L’histoire de la Shoah par le document. Le recueil de documents comme forme d’écriture historique

Illustrationshoah20 octobre de 14h-17h
21 octobre de 9h-17h
Journées d’étude

L’édition et la publication de « matériaux » et de « documents » tient une grande place dans la première historiographie de la Shoah, dominée par l’activité des centres de documentation et commissions historiques créées au lendemain de la guerre. Si ces institutions et les parcours des « survivor historians » commencent d’être bien connus, si les conceptions historiographiques de ces derniers font l’objet d’une relecture attentive, les opérations historiographiques concrètes, la manière de produire de la « documentation » pour faire histoire, d’articuler « documents » et commentaires, de disposer des traces dans une écriture et de les donner à voir, demeurent peu étudiées.

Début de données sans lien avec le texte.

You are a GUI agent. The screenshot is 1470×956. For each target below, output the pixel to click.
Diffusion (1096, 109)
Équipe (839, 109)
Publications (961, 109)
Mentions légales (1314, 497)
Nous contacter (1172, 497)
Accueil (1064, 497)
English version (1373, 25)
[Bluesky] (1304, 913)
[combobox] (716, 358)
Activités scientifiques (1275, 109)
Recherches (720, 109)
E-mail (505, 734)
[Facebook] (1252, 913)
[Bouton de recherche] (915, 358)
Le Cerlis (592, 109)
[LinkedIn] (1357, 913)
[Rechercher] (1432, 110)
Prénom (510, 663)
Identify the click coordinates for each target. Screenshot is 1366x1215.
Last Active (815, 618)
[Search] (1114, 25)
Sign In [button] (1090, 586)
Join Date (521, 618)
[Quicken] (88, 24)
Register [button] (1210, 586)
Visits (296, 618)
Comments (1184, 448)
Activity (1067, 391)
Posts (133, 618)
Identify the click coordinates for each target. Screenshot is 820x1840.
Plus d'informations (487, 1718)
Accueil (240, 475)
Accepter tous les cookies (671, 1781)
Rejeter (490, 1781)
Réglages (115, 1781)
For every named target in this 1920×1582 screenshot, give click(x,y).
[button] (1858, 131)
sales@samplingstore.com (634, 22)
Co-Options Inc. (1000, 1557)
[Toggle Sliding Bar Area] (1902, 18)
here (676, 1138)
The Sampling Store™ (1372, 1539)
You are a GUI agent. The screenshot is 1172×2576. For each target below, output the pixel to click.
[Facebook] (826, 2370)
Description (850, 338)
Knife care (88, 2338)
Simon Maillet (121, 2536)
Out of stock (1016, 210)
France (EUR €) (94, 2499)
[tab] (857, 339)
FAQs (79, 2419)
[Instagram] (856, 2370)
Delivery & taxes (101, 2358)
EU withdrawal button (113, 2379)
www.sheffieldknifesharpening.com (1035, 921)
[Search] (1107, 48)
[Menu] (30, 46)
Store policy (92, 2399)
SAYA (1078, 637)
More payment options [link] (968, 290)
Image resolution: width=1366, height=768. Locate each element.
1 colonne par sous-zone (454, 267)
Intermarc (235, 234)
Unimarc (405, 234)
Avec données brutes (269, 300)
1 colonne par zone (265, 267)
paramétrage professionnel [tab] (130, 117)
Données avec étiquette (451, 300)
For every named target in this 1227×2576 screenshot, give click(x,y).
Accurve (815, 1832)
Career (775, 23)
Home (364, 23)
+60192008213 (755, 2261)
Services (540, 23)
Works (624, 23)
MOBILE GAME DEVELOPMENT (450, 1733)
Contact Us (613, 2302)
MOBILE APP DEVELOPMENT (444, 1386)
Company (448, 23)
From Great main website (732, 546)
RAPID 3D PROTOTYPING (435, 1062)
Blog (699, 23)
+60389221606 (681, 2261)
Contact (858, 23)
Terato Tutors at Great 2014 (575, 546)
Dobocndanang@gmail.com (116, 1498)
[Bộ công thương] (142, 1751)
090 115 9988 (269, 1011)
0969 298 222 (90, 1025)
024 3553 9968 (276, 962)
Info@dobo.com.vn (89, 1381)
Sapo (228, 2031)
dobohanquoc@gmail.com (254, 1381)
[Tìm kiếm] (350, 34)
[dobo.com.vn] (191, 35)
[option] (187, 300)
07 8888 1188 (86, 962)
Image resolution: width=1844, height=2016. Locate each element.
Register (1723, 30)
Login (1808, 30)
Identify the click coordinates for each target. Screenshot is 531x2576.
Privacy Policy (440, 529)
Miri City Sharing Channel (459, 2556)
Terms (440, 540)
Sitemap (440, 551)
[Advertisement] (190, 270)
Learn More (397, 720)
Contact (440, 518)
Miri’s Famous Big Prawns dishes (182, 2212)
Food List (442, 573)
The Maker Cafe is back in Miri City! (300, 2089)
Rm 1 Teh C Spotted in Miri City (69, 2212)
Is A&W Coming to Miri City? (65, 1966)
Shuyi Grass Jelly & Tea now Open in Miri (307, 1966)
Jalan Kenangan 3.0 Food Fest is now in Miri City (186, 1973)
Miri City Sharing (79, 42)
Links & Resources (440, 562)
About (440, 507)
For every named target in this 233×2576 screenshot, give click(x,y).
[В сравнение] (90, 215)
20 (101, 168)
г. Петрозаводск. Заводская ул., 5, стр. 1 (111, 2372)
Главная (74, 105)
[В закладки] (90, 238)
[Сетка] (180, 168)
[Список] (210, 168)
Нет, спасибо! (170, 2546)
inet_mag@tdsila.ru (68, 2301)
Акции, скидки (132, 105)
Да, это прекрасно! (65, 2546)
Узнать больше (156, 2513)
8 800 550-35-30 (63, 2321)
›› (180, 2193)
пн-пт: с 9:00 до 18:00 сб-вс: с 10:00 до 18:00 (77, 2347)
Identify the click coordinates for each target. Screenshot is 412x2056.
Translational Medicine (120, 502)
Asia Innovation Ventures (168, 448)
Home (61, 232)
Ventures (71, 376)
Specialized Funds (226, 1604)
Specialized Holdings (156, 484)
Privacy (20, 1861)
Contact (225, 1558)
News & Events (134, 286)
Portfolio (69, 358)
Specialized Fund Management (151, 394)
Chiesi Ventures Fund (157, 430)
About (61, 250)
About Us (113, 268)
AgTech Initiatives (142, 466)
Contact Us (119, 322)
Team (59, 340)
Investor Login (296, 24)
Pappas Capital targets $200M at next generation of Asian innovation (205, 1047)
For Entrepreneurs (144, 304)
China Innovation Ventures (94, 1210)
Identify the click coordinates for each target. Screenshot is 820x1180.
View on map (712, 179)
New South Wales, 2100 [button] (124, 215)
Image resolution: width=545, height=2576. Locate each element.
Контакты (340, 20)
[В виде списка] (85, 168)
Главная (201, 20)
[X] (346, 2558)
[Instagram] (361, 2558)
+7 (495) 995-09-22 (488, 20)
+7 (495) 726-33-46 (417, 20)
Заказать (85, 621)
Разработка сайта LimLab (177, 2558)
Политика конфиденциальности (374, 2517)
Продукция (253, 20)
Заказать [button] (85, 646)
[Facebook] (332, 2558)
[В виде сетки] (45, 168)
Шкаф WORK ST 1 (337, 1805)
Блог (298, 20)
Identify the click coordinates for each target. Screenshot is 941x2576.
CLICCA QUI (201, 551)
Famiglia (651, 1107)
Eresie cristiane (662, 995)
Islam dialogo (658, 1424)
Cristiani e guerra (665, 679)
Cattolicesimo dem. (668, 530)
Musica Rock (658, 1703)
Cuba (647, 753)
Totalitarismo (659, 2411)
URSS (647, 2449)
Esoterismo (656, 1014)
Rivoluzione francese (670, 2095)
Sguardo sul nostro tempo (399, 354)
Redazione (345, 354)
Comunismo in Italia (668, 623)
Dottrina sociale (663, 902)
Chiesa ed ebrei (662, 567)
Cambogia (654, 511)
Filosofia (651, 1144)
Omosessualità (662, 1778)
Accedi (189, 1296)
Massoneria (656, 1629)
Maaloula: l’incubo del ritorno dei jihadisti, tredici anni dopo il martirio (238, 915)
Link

Il ne s’agit pas que d’une simple cuisine historiographique : les « documents » constituaient une ressource fondamentale pour ces historiens qui avaient, pour certains, un lien biographique avec la documentation qu’ils utilisaient et publiaient (parce qu’ils avaient contribué à la sauver, à la collecter, à la conserver) et on sait combien la maîtrise de la documentation put constituer un enjeu institutionnel et politique majeur dans l’après-guerre. Par ailleurs, ces « documents » ne sont pas des écrits stables : comme pour les individus, on peut reconstituer leurs itinéraires, depuis les contextes de leur production jusqu’aux époques de leurs publications, souvent plurielles. Dans ces itinéraires d’écrits, les questions d’auctorialité (qui est l’auteur du témoignage constitué en document ?), de la frontière entre « document » produit pendant la guerre et « témoignage » des lendemains, se trouvent souvent considérablement complexifiées.

On cherchera à rendre compte de cette complexité, qui a pu conduire souvent les historiens des générations suivantes à se tenir à distance de ces corpus de « recueils de documents » qui ne répondaient pas à leurs attentes historiographiques, tant ces recueils semblaient curieusement assemblés, insuffisamment référencés, trop « littéraires », marqués par des questionnements historiographiques problématiques ou erronés, surdéterminés par les luttes politiques de la guerre froide, ou par des logiques de vengeance ou de piété.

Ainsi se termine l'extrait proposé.